[Records for locating displayed items]
* Begin *
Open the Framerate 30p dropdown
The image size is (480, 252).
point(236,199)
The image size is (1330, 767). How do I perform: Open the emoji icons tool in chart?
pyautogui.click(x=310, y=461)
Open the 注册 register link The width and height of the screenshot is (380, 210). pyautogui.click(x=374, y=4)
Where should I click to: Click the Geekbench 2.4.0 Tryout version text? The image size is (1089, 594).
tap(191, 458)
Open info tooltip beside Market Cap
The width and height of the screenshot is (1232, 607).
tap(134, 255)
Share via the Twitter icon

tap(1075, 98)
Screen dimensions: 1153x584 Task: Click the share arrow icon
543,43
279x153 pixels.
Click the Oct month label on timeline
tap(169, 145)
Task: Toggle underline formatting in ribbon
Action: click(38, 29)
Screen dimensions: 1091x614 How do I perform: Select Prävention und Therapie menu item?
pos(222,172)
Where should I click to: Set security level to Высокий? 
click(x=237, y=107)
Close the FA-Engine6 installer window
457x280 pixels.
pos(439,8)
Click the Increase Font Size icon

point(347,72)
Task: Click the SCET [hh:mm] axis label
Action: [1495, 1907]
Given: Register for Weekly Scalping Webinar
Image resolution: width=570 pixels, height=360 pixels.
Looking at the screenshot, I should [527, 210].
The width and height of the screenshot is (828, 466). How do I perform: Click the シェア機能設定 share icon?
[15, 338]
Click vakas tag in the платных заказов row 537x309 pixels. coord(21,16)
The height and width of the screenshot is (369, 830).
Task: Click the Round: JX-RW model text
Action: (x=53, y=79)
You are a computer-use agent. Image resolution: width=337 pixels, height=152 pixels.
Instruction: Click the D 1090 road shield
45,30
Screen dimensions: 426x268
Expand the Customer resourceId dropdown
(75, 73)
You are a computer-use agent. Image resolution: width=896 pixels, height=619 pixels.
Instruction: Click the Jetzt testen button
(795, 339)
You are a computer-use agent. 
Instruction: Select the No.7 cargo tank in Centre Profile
* End *
THE REQUEST
Reproduce every line of the items above without any change.

SOLUTION TO THIS EXERCISE
Open the Framerate 30p dropdown
The image size is (480, 252).
point(236,199)
The image size is (1330, 767). How do I perform: Open the emoji icons tool in chart?
pyautogui.click(x=310, y=461)
Open the 注册 register link The width and height of the screenshot is (380, 210). pyautogui.click(x=374, y=4)
Where should I click to: Click the Geekbench 2.4.0 Tryout version text? The image size is (1089, 594).
tap(191, 458)
Open info tooltip beside Market Cap
The width and height of the screenshot is (1232, 607).
tap(134, 255)
Share via the Twitter icon

tap(1075, 98)
Screen dimensions: 1153x584 Task: Click the share arrow icon
543,43
279x153 pixels.
Click the Oct month label on timeline
tap(169, 145)
Task: Toggle underline formatting in ribbon
Action: click(38, 29)
Screen dimensions: 1091x614 How do I perform: Select Prävention und Therapie menu item?
pos(222,172)
Where should I click to: Set security level to Высокий? 
click(x=237, y=107)
Close the FA-Engine6 installer window
457x280 pixels.
pos(439,8)
Click the Increase Font Size icon

point(347,72)
Task: Click the SCET [hh:mm] axis label
Action: [1495, 1907]
Given: Register for Weekly Scalping Webinar
Image resolution: width=570 pixels, height=360 pixels.
Looking at the screenshot, I should [527, 210].
The width and height of the screenshot is (828, 466). How do I perform: Click the シェア機能設定 share icon?
[15, 338]
Click vakas tag in the платных заказов row 537x309 pixels. coord(21,16)
The height and width of the screenshot is (369, 830).
Task: Click the Round: JX-RW model text
Action: (x=53, y=79)
You are a computer-use agent. Image resolution: width=337 pixels, height=152 pixels.
Instruction: Click the D 1090 road shield
45,30
Screen dimensions: 426x268
Expand the Customer resourceId dropdown
(75, 73)
You are a computer-use agent. Image resolution: width=896 pixels, height=619 pixels.
Instruction: Click the Jetzt testen button
(795, 339)
You are a computer-use agent. 
Instruction: Select the No.7 cargo tank in Centre Profile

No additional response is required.